START Data for this task

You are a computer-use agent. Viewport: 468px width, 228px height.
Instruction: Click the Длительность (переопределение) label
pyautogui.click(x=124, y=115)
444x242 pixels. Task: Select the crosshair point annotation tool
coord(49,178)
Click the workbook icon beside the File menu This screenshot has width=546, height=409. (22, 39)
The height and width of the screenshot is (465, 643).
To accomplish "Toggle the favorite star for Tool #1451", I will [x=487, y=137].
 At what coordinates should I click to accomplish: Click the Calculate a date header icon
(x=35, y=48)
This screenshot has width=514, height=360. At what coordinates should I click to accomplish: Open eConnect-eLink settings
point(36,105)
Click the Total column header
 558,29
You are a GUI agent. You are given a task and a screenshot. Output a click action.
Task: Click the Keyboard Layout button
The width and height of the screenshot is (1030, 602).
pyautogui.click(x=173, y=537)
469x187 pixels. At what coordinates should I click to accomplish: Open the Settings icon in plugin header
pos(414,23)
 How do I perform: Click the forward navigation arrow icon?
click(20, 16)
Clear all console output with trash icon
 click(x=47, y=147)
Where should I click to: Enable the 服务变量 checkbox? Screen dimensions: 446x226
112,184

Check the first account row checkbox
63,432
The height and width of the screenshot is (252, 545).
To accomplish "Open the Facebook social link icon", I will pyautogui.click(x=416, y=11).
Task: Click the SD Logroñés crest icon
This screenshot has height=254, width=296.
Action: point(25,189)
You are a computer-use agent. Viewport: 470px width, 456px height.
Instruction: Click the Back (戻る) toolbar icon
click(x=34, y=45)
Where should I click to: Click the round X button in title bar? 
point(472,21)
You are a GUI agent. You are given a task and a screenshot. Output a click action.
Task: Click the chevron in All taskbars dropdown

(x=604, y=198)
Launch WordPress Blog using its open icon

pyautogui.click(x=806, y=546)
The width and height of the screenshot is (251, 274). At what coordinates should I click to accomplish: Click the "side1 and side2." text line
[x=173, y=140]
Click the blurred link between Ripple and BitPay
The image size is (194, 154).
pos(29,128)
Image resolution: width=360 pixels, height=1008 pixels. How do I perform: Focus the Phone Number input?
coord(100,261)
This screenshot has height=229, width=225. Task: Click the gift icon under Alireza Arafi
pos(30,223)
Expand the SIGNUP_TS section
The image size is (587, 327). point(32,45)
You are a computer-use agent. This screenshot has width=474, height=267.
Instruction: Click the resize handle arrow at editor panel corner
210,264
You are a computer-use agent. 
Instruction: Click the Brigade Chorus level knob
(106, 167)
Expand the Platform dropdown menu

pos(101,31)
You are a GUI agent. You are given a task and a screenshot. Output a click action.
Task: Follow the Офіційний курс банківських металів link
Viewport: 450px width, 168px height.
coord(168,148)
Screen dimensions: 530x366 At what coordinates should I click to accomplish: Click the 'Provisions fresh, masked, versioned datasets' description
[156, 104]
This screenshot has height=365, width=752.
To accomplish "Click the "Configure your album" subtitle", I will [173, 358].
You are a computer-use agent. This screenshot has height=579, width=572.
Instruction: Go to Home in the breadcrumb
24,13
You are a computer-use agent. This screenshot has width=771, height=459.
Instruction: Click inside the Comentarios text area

END Data for this task

=== What to work on ===
Only lines with the string "will" are wanted; please find each one in the listing and copy it.

=== Response area ===
To accomplish "Toggle the favorite star for Tool #1451", I will [x=487, y=137].
To accomplish "Open the Facebook social link icon", I will pyautogui.click(x=416, y=11).
To accomplish "Click the "Configure your album" subtitle", I will [173, 358].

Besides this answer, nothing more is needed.